Entries provided
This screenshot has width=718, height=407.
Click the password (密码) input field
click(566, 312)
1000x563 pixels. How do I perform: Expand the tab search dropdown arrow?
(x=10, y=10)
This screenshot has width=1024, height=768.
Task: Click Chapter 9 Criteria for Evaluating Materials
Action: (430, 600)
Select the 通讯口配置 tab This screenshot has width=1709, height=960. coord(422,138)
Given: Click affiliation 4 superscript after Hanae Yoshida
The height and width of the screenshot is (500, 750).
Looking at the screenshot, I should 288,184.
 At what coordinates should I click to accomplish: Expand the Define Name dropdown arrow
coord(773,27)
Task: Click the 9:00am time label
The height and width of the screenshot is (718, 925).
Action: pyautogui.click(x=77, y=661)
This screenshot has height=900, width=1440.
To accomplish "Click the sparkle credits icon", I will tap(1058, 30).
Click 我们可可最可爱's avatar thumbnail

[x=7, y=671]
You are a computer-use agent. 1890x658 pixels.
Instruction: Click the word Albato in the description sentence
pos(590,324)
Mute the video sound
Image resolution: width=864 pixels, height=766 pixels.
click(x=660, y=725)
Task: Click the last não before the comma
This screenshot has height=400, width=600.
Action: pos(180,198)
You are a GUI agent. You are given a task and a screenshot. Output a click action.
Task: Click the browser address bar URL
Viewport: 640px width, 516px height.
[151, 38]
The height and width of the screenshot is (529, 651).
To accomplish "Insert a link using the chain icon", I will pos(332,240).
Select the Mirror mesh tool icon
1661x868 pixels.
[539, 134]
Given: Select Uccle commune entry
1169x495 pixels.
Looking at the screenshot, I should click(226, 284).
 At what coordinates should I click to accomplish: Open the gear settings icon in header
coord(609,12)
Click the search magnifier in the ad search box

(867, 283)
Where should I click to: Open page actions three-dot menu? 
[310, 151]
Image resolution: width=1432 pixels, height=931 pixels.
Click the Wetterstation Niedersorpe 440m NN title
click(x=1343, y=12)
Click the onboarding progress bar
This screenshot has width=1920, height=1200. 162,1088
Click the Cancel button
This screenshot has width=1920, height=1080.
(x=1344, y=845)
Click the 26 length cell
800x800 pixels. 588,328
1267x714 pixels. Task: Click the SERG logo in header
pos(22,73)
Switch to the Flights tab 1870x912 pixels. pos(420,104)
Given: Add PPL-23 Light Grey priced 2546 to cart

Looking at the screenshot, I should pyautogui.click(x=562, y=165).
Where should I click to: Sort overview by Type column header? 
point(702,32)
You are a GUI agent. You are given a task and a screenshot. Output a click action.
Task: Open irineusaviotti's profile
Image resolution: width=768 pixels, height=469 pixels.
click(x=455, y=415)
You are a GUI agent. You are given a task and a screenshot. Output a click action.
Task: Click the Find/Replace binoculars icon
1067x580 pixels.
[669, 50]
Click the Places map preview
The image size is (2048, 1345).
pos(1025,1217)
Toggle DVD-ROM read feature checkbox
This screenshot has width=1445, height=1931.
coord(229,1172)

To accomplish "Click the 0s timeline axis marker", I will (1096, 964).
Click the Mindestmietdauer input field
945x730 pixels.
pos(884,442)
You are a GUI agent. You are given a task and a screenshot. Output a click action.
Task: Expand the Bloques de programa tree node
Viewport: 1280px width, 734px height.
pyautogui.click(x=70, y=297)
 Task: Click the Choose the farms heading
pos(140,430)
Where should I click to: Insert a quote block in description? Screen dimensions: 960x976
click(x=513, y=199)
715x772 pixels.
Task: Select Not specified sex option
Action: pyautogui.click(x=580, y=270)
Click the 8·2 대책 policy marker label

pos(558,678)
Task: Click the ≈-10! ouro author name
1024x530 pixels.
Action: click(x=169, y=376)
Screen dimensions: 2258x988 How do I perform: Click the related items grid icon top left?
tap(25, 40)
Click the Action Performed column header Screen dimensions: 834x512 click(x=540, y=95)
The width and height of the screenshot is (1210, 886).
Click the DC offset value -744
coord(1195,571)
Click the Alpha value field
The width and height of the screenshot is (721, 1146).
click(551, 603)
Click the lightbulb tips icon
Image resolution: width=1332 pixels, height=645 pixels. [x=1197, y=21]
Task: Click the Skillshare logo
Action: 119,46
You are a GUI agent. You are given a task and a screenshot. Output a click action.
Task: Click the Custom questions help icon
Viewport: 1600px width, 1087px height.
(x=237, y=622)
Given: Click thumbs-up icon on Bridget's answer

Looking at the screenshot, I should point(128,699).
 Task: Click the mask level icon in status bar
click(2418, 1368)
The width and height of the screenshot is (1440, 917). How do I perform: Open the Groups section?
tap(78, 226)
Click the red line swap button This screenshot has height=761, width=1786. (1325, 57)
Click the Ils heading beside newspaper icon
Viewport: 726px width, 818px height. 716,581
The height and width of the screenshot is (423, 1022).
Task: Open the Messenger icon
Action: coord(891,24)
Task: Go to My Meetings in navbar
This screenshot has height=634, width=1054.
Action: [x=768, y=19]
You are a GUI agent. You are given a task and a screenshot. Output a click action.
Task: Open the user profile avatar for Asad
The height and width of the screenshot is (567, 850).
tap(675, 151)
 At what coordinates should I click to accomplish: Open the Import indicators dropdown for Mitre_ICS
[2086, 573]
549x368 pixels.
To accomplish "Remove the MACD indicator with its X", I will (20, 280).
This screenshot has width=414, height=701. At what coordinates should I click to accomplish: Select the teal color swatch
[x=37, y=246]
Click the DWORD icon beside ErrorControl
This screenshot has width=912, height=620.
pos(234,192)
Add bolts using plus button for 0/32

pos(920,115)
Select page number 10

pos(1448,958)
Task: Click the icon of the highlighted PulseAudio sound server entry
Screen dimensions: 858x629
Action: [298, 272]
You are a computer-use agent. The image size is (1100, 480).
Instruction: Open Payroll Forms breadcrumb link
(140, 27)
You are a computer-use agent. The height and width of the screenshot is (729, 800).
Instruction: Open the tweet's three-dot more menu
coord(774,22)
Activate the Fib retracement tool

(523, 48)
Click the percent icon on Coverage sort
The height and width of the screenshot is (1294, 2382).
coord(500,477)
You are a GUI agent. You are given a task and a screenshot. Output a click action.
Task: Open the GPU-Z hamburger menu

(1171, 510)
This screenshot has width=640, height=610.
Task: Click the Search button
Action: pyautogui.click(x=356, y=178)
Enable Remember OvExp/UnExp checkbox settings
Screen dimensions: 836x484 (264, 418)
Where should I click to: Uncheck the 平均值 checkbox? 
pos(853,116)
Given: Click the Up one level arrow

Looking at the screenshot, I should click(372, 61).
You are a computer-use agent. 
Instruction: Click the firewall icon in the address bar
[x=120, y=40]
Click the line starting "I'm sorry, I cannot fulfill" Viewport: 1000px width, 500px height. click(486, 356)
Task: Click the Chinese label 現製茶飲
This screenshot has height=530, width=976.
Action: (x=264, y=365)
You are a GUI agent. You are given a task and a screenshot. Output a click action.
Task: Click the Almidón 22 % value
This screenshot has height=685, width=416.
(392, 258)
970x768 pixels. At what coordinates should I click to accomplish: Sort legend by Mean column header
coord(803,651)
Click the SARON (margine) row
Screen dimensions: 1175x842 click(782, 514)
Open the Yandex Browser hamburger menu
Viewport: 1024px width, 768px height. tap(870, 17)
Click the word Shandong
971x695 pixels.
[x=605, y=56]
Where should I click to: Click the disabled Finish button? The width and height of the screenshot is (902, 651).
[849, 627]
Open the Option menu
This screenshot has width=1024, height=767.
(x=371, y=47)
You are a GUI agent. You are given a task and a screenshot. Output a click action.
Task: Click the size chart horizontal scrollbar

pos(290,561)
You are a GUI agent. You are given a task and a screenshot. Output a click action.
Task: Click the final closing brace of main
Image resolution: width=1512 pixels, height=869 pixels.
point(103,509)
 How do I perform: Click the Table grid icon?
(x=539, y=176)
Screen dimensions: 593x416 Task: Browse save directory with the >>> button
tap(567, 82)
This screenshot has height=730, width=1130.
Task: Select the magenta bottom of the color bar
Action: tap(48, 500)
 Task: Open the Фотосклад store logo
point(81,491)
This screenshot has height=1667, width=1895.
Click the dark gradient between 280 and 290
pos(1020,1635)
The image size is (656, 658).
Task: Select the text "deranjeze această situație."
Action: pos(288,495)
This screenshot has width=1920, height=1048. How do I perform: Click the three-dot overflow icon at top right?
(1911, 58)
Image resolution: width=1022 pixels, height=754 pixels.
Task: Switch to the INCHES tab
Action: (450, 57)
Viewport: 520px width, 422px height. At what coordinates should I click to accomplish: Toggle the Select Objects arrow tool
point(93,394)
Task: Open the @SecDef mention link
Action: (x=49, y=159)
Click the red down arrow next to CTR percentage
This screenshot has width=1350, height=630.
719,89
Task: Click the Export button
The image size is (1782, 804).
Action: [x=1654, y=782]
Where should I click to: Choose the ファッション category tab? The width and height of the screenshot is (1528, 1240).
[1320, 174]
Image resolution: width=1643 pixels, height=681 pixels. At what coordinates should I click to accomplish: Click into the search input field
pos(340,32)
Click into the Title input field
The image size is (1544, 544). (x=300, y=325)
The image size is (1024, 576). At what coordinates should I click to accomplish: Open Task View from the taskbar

What you are asked to do
The first line of the records and every line down to the line with "Given: Click affiliation" must be quoted exactly; leave out all else.

Written response
This screenshot has width=718, height=407.
Click the password (密码) input field
click(566, 312)
1000x563 pixels. How do I perform: Expand the tab search dropdown arrow?
(x=10, y=10)
This screenshot has width=1024, height=768.
Task: Click Chapter 9 Criteria for Evaluating Materials
Action: (430, 600)
Select the 通讯口配置 tab This screenshot has width=1709, height=960. coord(422,138)
Given: Click affiliation 4 superscript after Hanae Yoshida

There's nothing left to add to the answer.